La reciente designación de Federico Sharif Menem como director general de la Secretaría Privada de la Presidencia de Diputados ha desatado una ola de críticas. Con un salario mensual de $2 millones, su contratación y el hecho de ser familia de Martín Menem, ponen en la mira al presidente del recinto.
La defensa del legislador
Martín Menem defendió la decisión, alegando la confianza y el trabajo duro de Federico, quien ha estado a su lado durante más de dos años. El presidente de la Cámara de Diputados sostuvo que la crítica hacia la designación de su sobrino segundo se basa en ataques por intereses particulares de los medios de comunicación.

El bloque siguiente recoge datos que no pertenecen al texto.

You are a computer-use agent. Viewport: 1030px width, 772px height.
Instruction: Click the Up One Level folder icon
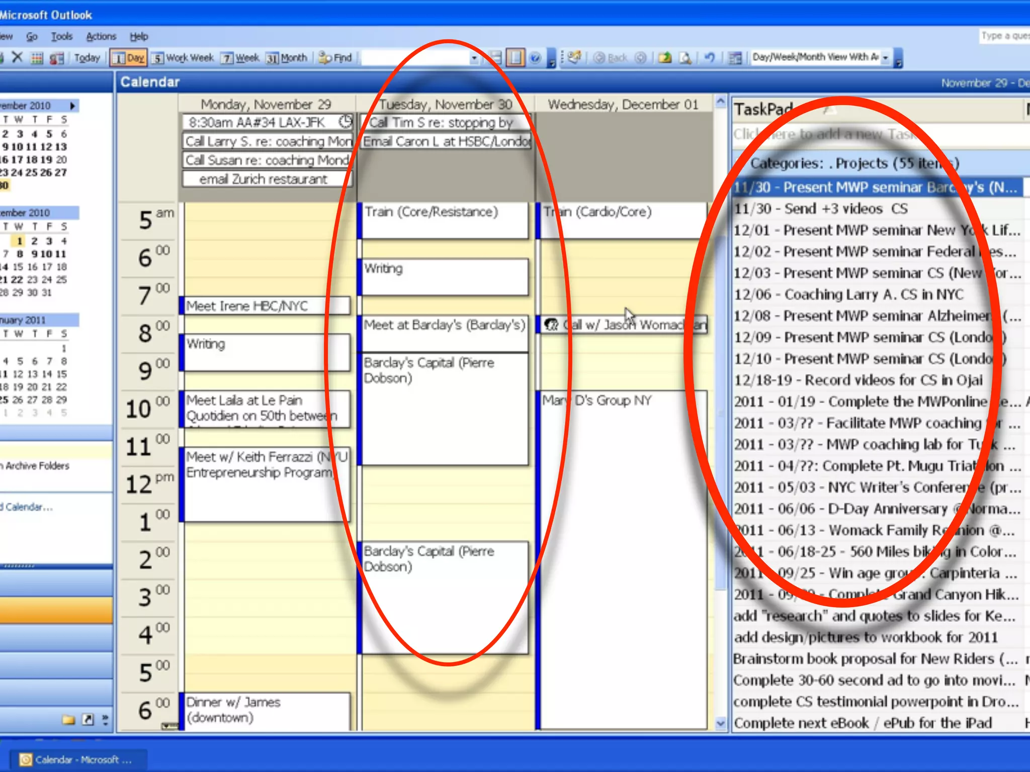pyautogui.click(x=664, y=58)
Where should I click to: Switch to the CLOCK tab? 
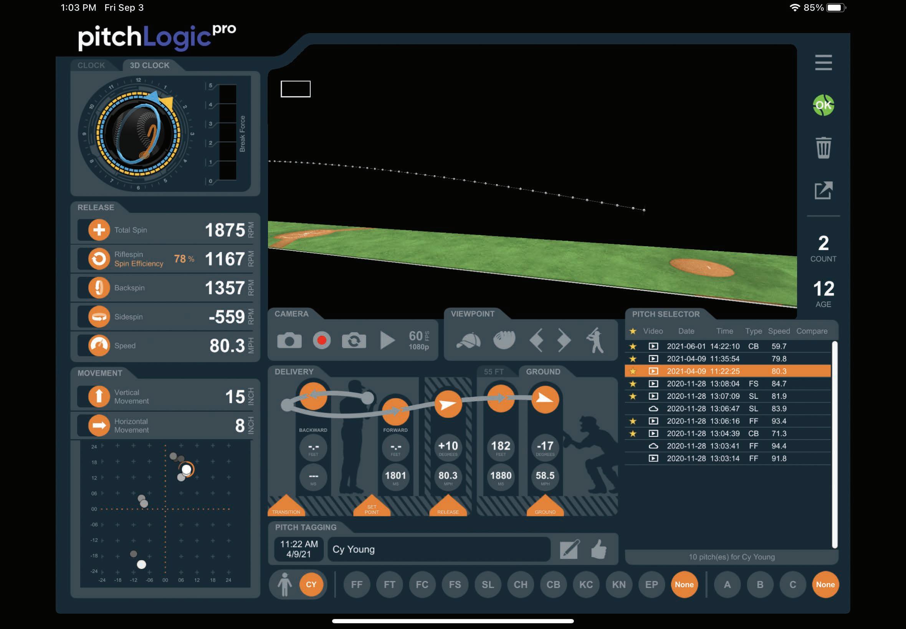[x=91, y=65]
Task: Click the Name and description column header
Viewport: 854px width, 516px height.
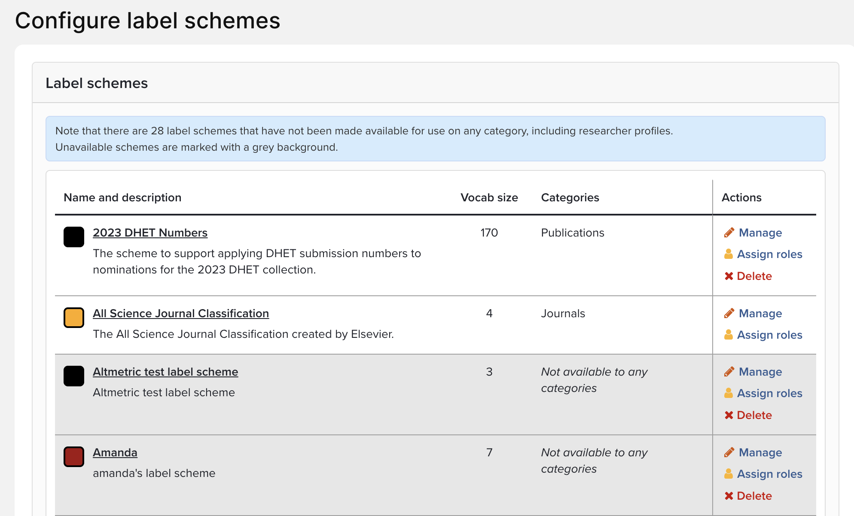Action: point(122,197)
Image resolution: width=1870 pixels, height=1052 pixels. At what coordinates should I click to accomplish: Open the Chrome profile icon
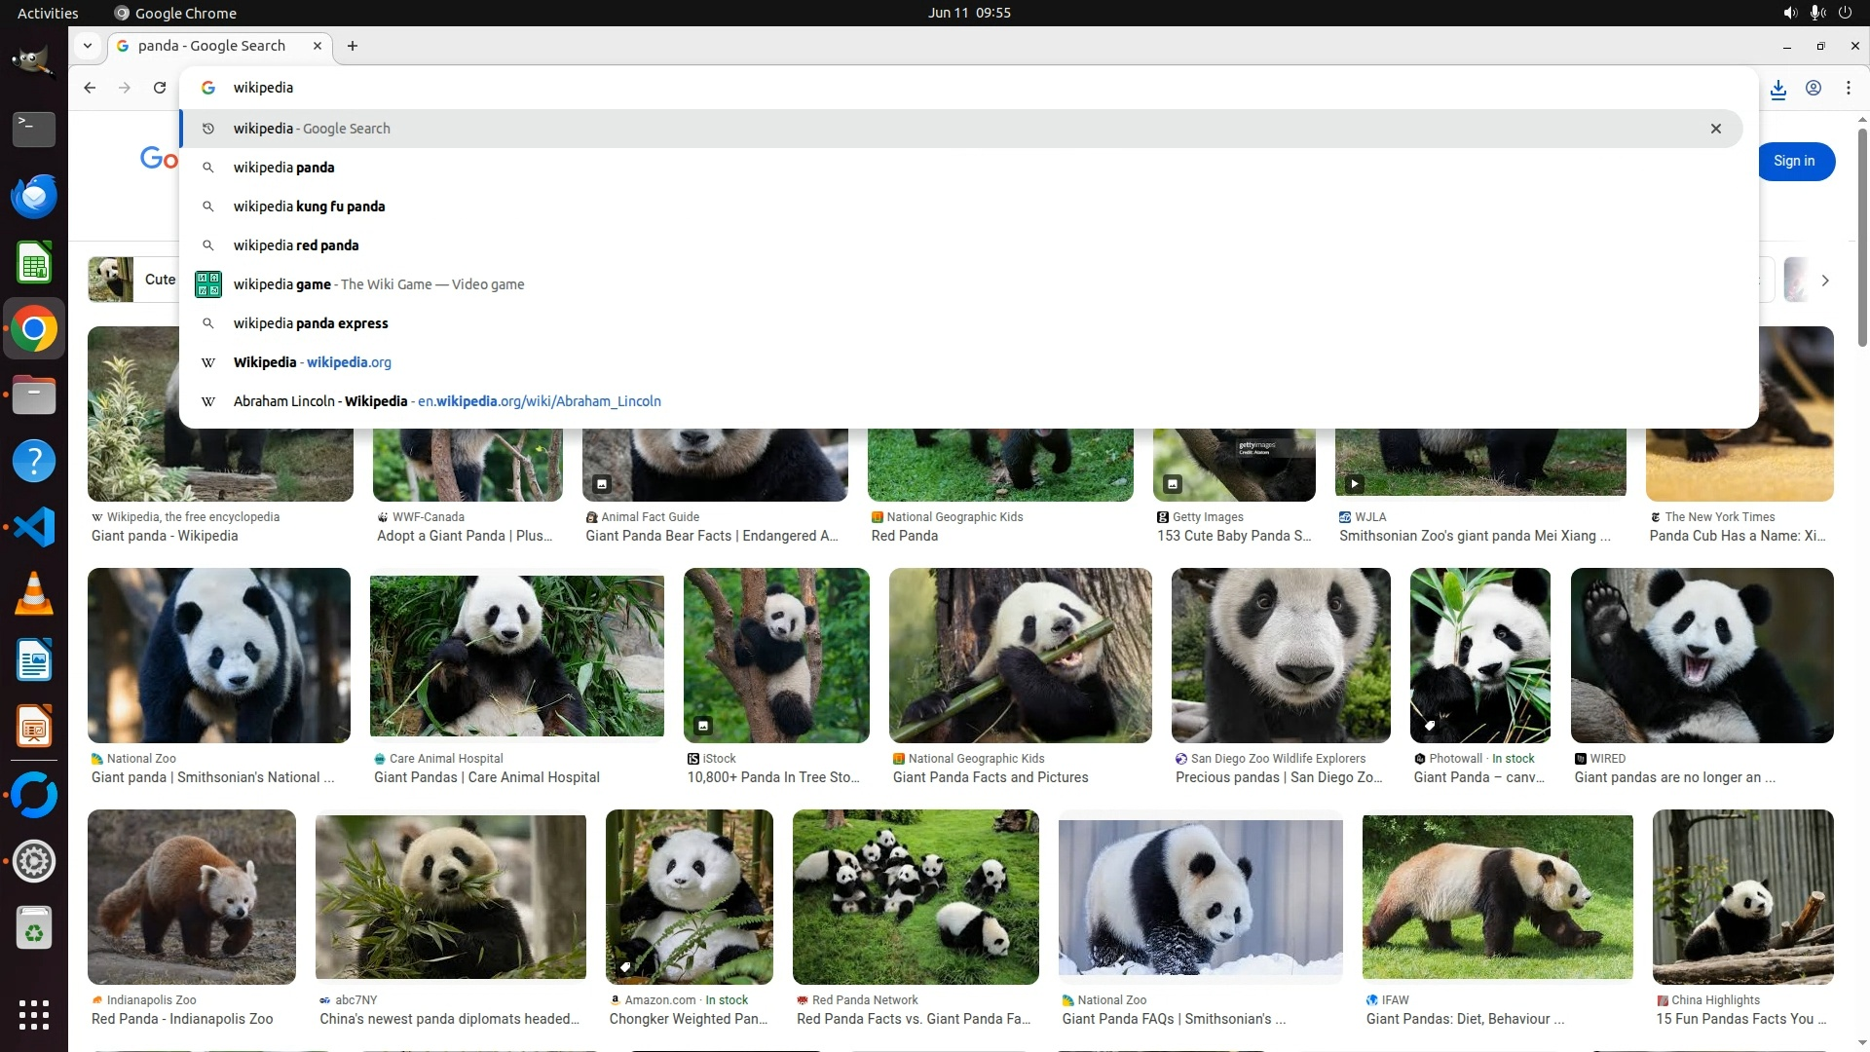pos(1814,88)
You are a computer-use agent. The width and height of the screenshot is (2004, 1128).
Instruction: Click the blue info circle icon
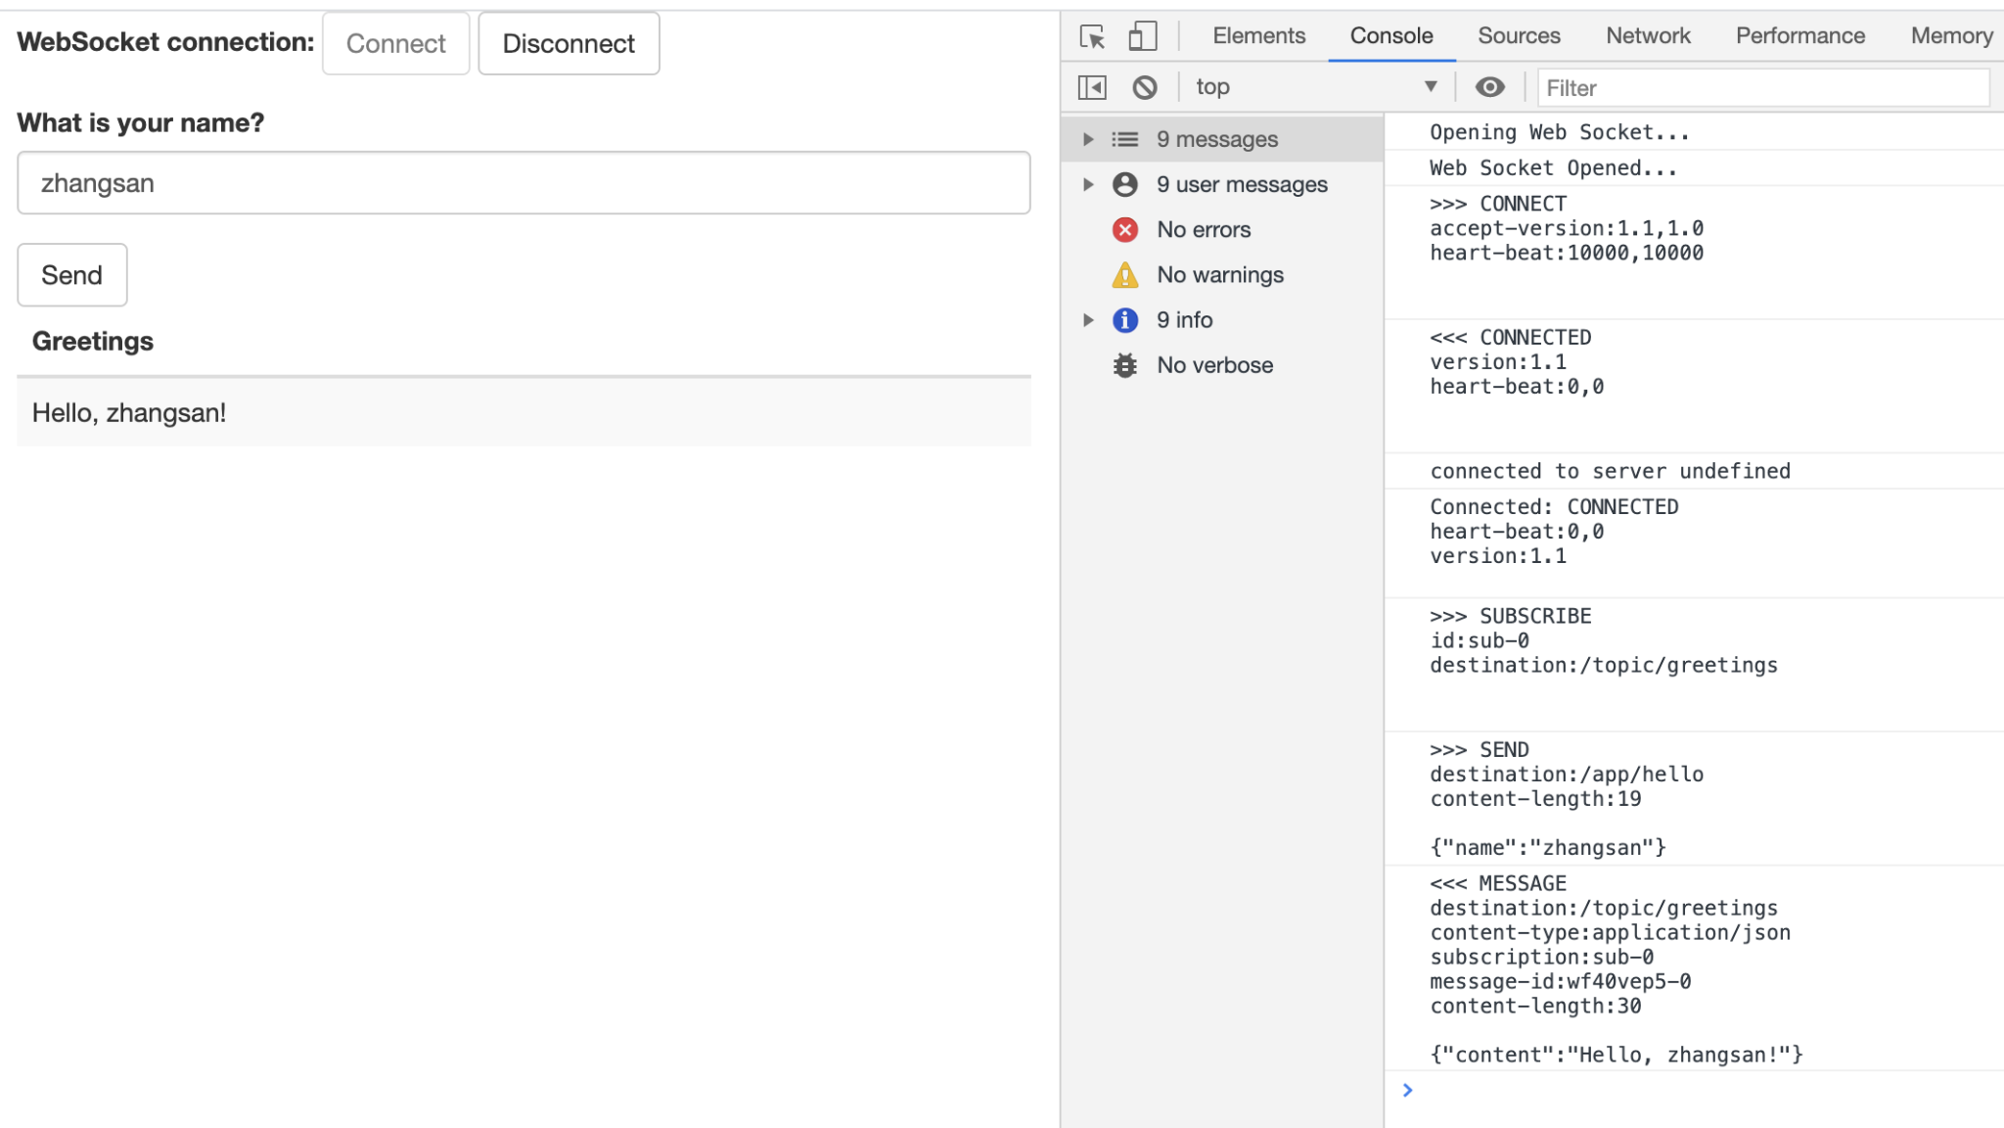tap(1125, 320)
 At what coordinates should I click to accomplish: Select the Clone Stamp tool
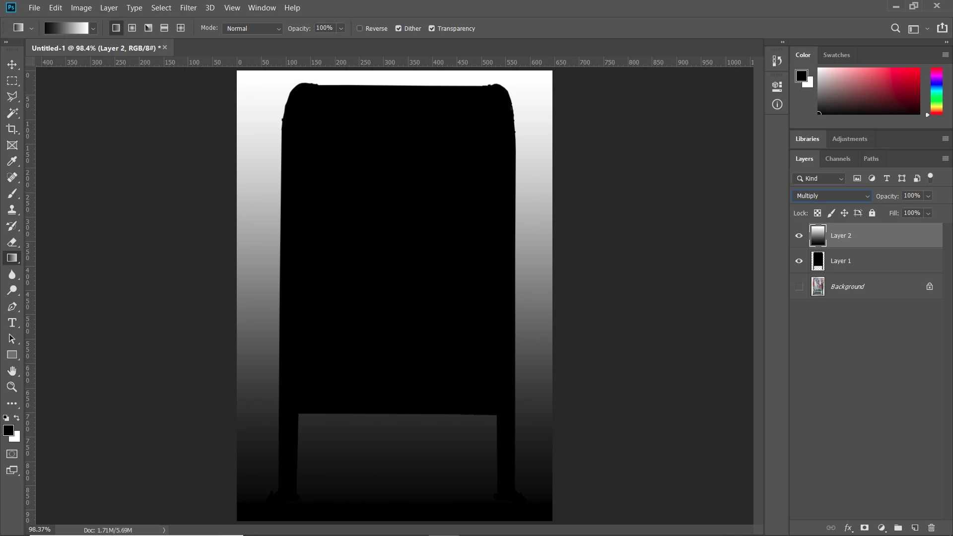12,209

A pesar de las justificaciones, la opinión pública cuestiona la ética de tal nombramiento.
“No es sobrino directo, es un sobrino segundo. Trabaja conmigo hace dos años y medio, ha dejado la vida al lado mío, es la persona en la que más confío: es mis ojos, mi sombra, está en todos lados. No entiendo a quién quieren que busque para trabajar al lado mío”, justificó el legislador
Además, Martín Menem hace mención de que se han realizado recortes significativos en otras áreas del Poder Legislativo. Como la venta de vehículos y la eliminación de pautas publicitarias.
«Hemos recortado un montón de gastos, dimos de baja la mitad de secretarías y direcciones generales, lo que generó un ahorro de casi u$s7 millones. Pero el problema es una persona de confianza», subrayó Menem
Familias en el gabinete
La controversia se extiende más allá de un solo caso. La familia Menem colabora con otro de sus miembros en el gobierno, se designó a Eduardo “Lule” Menem, como subsecretario de Gestión Institucional. Otro caso es el de Karina Milei, hermana del presidente, como Secretaria General de la Presidencia. Para este puesto, Javier Milei debió derogar el Decreto 93/2018, establecido por Mauricio Macri, que apuntaba a evitar la designación de personas que tengan algún vínculo de parentesco con funcionarios de alto rango.
Además, está el caso del parentesco entre el ministro Luis Caputo y el asesor presidencial Santiago Caputo. Así como también, la contratación de Francisco Adorni, hermano del portavoz presidencial, como asesor del ministro de Defensa, son ejemplos de esta tendencia en el gobierno nacional. Todas estas decisiones han reavivado el debate sobre las contrataciones a familiares en la política argentina. Especialmente, cuando el lema principal del mandatario libertario es una crítica a la «casta».